+++ Supplied text +++

The Swiss Conspiracy is a 1976 action film directed by Jack Arnold and starring David Janssen, Senta Berger and Elke Sommer. It was co-produced between West Germany and the United States.

Plot
A Swiss bank learns that the confidentiality of several anonymous numbered accounts has been compromised and blackmail threats have been made to five holders of the accounts. They include a crooked arms dealer, who received a demand for five million Swiss francs. He refuses to pay and is shot dead. The bank is also told to pay ten million francs to keep the accounts secret.

The bank hires David Christopher (Janssen), a former U.S. Treasury official who now resides in Geneva. In the course of his investigation, Christopher talks to the four living blackmailees - beautiful Zürich resident Denise Abbott (Berger), Texas businessman Dwight McGowan (John Ireland), Chicago crook Robert Hayes (John Saxon) and Dutchman Andre Kosta (Arthur Brauss).

He identifies a number of suspects. One is Rita Jensen (Sommer), the mistress of the bank's vice-president, Franz Benninger (Anton Diffring). There is also Benninger himself as well as Korsak (Curt Lowens) and Sando (David Hess), who are out to kill Hayes and Christopher.

+++

- _Given instruction_
Reproduce the summary of The Swiss Conspiracy word for word, from its first sentence through its last. The lines that come next have no connection to the summary of The Swiss Conspiracy.

+++ Source material +++

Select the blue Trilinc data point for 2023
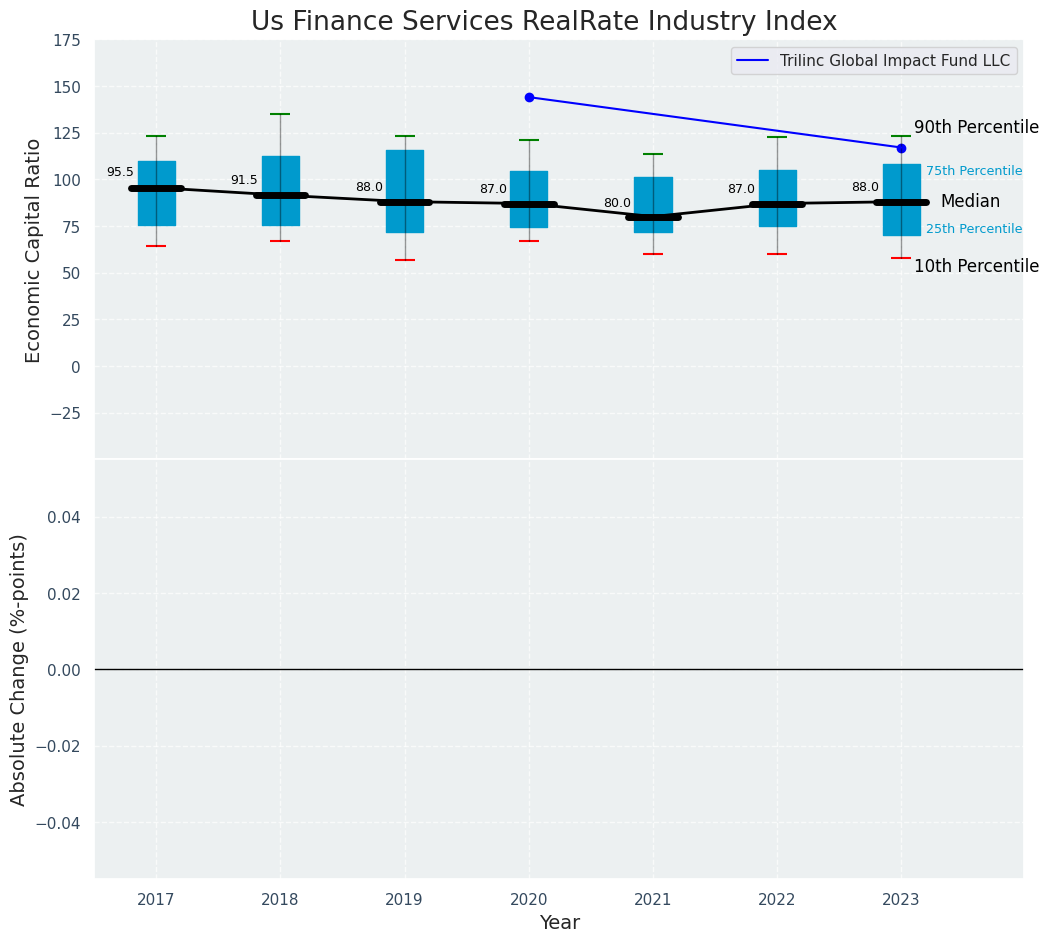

+++

- _Written response_
The Swiss Conspiracy is a 1976 action film directed by Jack Arnold and starring David Janssen, Senta Berger and Elke Sommer. It was co-produced between West Germany and the United States.

Plot
A Swiss bank learns that the confidentiality of several anonymous numbered accounts has been compromised and blackmail threats have been made to five holders of the accounts. They include a crooked arms dealer, who received a demand for five million Swiss francs. He refuses to pay and is shot dead. The bank is also told to pay ten million francs to keep the accounts secret.

The bank hires David Christopher (Janssen), a former U.S. Treasury official who now resides in Geneva. In the course of his investigation, Christopher talks to the four living blackmailees - beautiful Zürich resident Denise Abbott (Berger), Texas businessman Dwight McGowan (John Ireland), Chicago crook Robert Hayes (John Saxon) and Dutchman Andre Kosta (Arthur Brauss).

He identifies a number of suspects. One is Rita Jensen (Sommer), the mistress of the bank's vice-president, Franz Benninger (Anton Diffring). There is also Benninger himself as well as Korsak (Curt Lowens) and Sando (David Hess), who are out to kill Hayes and Christopher.